* **TEXTE FOURNI**

Le Projet Modern

Le projet interdisciplinaire “Modernité européenne et roumaine” (MODERN ) est le plus important projet de recherche du CESI pour 2006-2007. Il a reçu de la part du CNCSIS une subvention de quelque 88.343 RON (quelques 25.000 EUR) et se déroule en deux étapes : du 1er juillet au 31 octobre 2006 et tout au long de l’année 2007. Plus de 60 personnes y participent – professeurs, chercheurs, doctorants et étudiants en mastère, membres du CESI, de même qu’un certain nombre d’invités. Les participants sont des historiens, des philosophes, des architectes et des urbanistes, des historiens de la littérature, de l’art visuel et de la musique, des anthropologues. Ils occupent des postes à l’Université de Bucarest, à l’Université d’Architecture et d’urbanisme “Ion Mincu”, à l’Université “Al.I.Cuza” de Iaşi, à l’Université nationale de musique, aux Universités de Cluj, Sibiu, Braşov et Constanţa, dans des instituts de recherche de l’Académie roumaine, au Musée du paysan roumain, au Musée national d’art de Roumanie, au Musée national d’art de Constanţa. Le directeur du projet est M. Sorin Alexandrescu. Le secrétaire du projet est M. Marius Stan.

Les chercheurs utilisent la base matérielle du CESI qui a été enrichie en 2006 grâce à des subventions destinées à plusieurs unités mobiles de prise et de traitement d’image.

Le but du projet est la publication de plusieurs volumes d’études, la création d’un site, l’organisation d’un congrès final, précédé de plusieurs réunions de travail et de la création d’un forum en ligne qui rende possibles des consultations permanentes entre les participants. Les réunions ont lieu par groupes de travail, conformément à la subdivision thématique générale par domaines.

Le Projet MODERN étudie de façon comparée la modernité européenne et roumaine (notamment) de l’entre-deux-guerres. La modernité est comprise comme un phénomène socioculturel complexe, qui ne saurait se réduire ni au modernisme littéraire et artistique, ni au processus de modernisation économique et politique, bien qu’il les inclue toutes les deux. Il s’agit d’un état de l’ensemble de la société, non seulement de la culture, mais aussi de la civilisation matérielle quotidienne. La modernité est une nouvelle réalité institutionnelle, issue de la démocratisation générale du pays et du plus grand engagement des groupes citadins dans la vie publique, de l’intégration des régions historiques à un nouvel État national et de l’entrée de celui-ci dans l’Europe. Elle se traduit par un nouvel ensemble de genres, de modalités culturelles, textuelles et visuelles, d’activités d’éducation, de communication intersubjective et par un nouvel imaginaire social.

Éléments stockés
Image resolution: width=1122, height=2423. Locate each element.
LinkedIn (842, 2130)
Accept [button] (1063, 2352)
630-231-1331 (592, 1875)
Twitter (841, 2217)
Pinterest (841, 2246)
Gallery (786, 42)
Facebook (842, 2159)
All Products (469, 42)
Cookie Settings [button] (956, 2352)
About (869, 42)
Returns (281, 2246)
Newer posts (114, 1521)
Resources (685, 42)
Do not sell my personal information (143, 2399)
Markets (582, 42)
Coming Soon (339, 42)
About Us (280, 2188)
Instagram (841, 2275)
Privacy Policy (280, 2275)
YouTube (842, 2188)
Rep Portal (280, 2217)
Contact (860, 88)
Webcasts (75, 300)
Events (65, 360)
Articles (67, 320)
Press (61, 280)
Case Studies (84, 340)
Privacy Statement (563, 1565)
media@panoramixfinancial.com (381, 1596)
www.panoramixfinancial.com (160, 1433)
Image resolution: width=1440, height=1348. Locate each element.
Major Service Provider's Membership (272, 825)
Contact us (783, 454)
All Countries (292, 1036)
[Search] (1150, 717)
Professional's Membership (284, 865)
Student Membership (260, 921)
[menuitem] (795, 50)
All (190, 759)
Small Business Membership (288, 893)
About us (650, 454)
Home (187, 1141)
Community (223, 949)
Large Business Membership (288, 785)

* **TRAVAIL À FAIRE**
1. Relevez tous les musées où travaillent des participants, selon le texte sur le projet MODERN.
2. Prolongez le texte sur le projet MODERN à partir de sa dernière phrase.

* **RÉPONSES PAR CONSIGNE**
1. Musée du paysan roumain, Musée national d'art de Roumanie, Musée national d'art de Constanţa

2.
 

La modernité roumaine sera abordée :

• comme un nouveau type de problème : la modernité européenne s’impose de façon comparable en Roumanie, en Italie, en Italie, au Portugal, ou dans d’autres pays à l’arrière-plan social, économique et historique semblable;

• à travers une nouvelle méthode : une interrogation interdisciplinaire des thèmes et des stratégies;

• Par une nouvelle focalisation, à savoir sur des documents visuels, musicaux et architecturaux, et des textes (philosophiques, historiques et littéraires);

• au sein d’un large contexte social, engendré par les nouvelles institutions, les nouveaux médias (notamment la presse, la photographie, le film et la radio), les nouvelles préoccupations (mode, publicité, socialité), les agents sociaux (les femmes, l’avant-garde, les groupes locaux), le dialogue entre les arts (textuelles et visuelles) et de nouveaux modes de réflexion (essai, philosophie, journalisme ou conférences publiques).

MODERN s’inscrit dans le nouveau trend européen de recherche où la modernité cesse d’être considérée comme l’apanage de quelques pays de l’Europe de l’ouest, imités sur le reste du continent, pour être envisagée comme un processus complexe, au sein duquel peuvent coexister des modèles différents (cf. John Hutchinson, Anthony Smith, Benedict Anderson, Larry Wolff, Maria Todorova, Michael Kenny, Antoine Compagnon, Anthony Giddens), tandis que la culture visuelle est tout aussi importante que la culture textuelle (cf. James Elkins, Thomas Mitchell, Hal Foster, Chris Jenks, Nicholas Mirzoeff).